- [What is required]:
Starting from the line containing "Studio Hi-Zafu Buckwheat", write out the rest of the entries exactly, through the final line, including nothing else.

*** Exercise inputs ***

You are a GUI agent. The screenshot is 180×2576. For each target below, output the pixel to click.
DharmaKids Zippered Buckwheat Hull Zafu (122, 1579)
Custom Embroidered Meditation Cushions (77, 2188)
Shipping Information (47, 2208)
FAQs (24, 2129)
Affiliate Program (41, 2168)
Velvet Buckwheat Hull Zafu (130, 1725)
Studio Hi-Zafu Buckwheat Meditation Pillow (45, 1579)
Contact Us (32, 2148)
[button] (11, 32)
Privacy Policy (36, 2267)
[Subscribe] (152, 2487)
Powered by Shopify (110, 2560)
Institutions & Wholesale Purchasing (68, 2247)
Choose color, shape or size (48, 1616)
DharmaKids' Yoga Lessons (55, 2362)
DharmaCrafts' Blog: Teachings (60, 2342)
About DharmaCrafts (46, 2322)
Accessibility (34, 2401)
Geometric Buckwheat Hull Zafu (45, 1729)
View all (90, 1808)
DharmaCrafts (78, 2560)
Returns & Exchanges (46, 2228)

*** End of Exercise inputs ***

- [Finished task]:
Studio Hi-Zafu Buckwheat Meditation Pillow (45, 1579)
Contact Us (32, 2148)
[button] (11, 32)
Privacy Policy (36, 2267)
[Subscribe] (152, 2487)
Powered by Shopify (110, 2560)
Institutions & Wholesale Purchasing (68, 2247)
Choose color, shape or size (48, 1616)
DharmaKids' Yoga Lessons (55, 2362)
DharmaCrafts' Blog: Teachings (60, 2342)
About DharmaCrafts (46, 2322)
Accessibility (34, 2401)
Geometric Buckwheat Hull Zafu (45, 1729)
View all (90, 1808)
DharmaCrafts (78, 2560)
Returns & Exchanges (46, 2228)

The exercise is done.